The team’s approach combines material-level microporosity with design-level macroporosity, realized through volumetric tessellation. Using a water-in-oil emulsion as the printable medium, the continuous phase cures into a stretchable polyurethane after 3D printing. As water droplets evaporate, they leave interconnected micropores within the solid walls. This microporosity, paired with a lattice of gradually dimensioned unit cells, allows fine-tuning of stiffness and deformation behavior. The structures are printed in a single step on a commercial digital light processing (DLP) system, then enveloped in a soft, convoluted skin to maintain biaxial deformability and prevent instability.
Mechanical testing of the emulsion-derived material revealed extensibility up to 523% and tensile strength of 1.57 MPa. Pore size, controlled by mixing method, directly influenced density and mechanical performance. Lattice topology further modulated extensibility and compressibility. Smaller unit cells increased stiffness and hysteresis, while larger cells enhanced deformation range.
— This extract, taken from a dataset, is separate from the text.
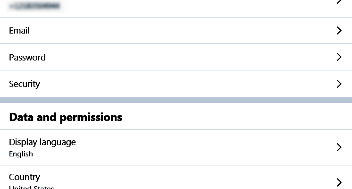The image size is (352, 189).
Task: Click the chevron on the blurred phone row
Action: point(339,2)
Cyclic tests confirmed that tensile strains up to 150% and compressive strains up to 40% could be repeated over thousands of cycles without failure.
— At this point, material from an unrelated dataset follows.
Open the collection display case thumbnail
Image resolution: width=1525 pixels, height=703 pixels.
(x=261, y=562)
Unlike bulk hyperelastic materials, the tessellated structures can undergo significant volumetric changes. Compression tests showed up to 80% contraction, with a characteristic three-stage response—linear elastic, plateau, and densification—similar to elastomeric foams. Larger unit cells achieved greater compressibility but lower strength, providing a tunable design space for specific actuation needs.
Two skin convolution profiles were modeled: V-shape and U-shape. The V-shape offered greater extensibility at equal pressure and was selected for fabrication. Skin thickness proved critical; below 1 mm, structures failed under operating pressures, while 1.5 mm provided reliable sealing without dominating stiffness.
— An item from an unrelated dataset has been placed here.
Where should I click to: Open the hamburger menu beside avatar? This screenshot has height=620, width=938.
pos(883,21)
The researchers demonstrated two principal pneumatic elastic lattice actuators (PELAs). The biaxial PELA, with symmetric stiffness distribution, achieved 32% contraction at ?25 kPa and 45% extension at 15 kPa. The bending PELA, with asymmetric stiffness across its width, delivered bidirectional bending up to ±25° depending on pressure polarity. In bending mode, the graded unit cells buckled at different loads, producing smooth curvature.
Building on this, a three-fingered gripper was assembled from modified bending PELAs with compliant external lattice layers. This configuration increased bending force and allowed adjustable opening angles. The gripper adapted to spherical objects from 24.5 to 40 mm in diameter, interlocking with varied shapes through enlarged contact surfaces, and supported payloads of 300 g.
A more complex continuum actuator combined axial and bending motions in a single monolithic structure. Gradient stiffness in the distal sections induced bending, while a symmetric central section enabled axial extension and contraction. Both ends moved synchronously, varying their separation and enabling grasping of objects such as cubes and hexagons without separate joints or linkages.
The elastic lattice design offers high deformation ratios at low pressures, yielding favorable force-to-weight performance. For example, the bending PELA with compliant layer achieved 1.13 N blocking force at 25 kPa while weighing only 15 g. Unlike multimaterial actuators, the monolithic lattice avoids delamination and weight penalties, and compared to origami- or kirigami-based designs, it maintains stroke length without interference from folding patterns.
By encoding stiffness gradients directly into the printed lattice, the method enables jointless actuators that move with the mechanical continuity of biological structures. This capability points toward soft robotic manipulators that integrate multiple motion modes in a single body, potentially scaling to meter-sized systems with larger printers. The porosity-based strategy also opens avenues for mimicking anisotropic muscle arrangements, advancing bioinspired mechanics toward robust, continuum architectures for adaptive tasks in complex environments.